O carnaval moderno do Brasil nasceu no pecado, décadas atrás, quando os chefes do jogo do bicho decidiram financiar o talento das favelas, onde o samba nasceu. As favelas ganharam plumas de avestruz e tambores, enquanto os bicheiros lavavam suas reputações. Acrescente fotos com prefeitos e celebridades e um poleiro de um carro alegórico de cinco andares, e o ciclo de centrifugação estava completo. Como me disse Nelson Motta, escritor especialista em música popular, “a tradição do Carnaval diz que o dinheiro não tem cor, nem origem, nem bandeira. As pessoas fazem vista grossa”.
Mas quando as festas dos blocos se transformaram em show business, a corrida pelos endinheirados se tornou intensa. As empresas de cerveja foram as pioneiras entre as companhias, combinando as vendas de bebidas com o marketing de inserção de produtos no Sambódromo, reportou Ricardo Noblat no jornal O Globo. Empresas aéreas, fabricantes de carros e siderúrgicas seguiram o exemplo.
Não demorou para que o governo entrasse em cena. As arquibancadas lotadas e a audiência televisiva global ofereceram o quadro perfeito para iniciativas políticas, sem importar quão duvidosas fossem, com o dinheiro do contribuinte.
Os estrangeiros entenderam rapidamente. Em 2006, Hugo Chávez derramou alguns petrodólares na Vila Isabel para que a escola dançasse para a ambiciosa revolução bolivariana, e a escola foi campeã. A canção-tema? “Soy Loco Por Ti, América”. Dois anos depois, Portugal entrou na festa, contratando quatro escolas de samba diferentes para cantar sambas sobre o bicentenário da chegada da monarquia ao Brasil. Nenhuma delas fez piada sobre o imperador.

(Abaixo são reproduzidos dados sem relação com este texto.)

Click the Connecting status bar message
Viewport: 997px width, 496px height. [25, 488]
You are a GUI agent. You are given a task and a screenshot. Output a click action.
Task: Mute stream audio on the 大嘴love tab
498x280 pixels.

O Carnaval é ótimo para esse tipo de generosidade. Se dançar para ganhar fortunas sem se importar com quem está sendo retratado tornou o concurso melhor, isso já é outra questão. “O Brasil desenvolveu a especialidade de acolher os tiranos”, disse Motta. “Isso faz com que os antigos bicheiros do carnaval pareçam apenas pitorescos”.
Para ser justo, os compositores da Beija-Flor musicaram e escreveram seu próprio samba, um emotivo panegírico ao griô -- figura mística do filósofo contador de histórias venerado em boa parte da África Ocidental. Para se garantir, contudo, Obiang examinou a letra.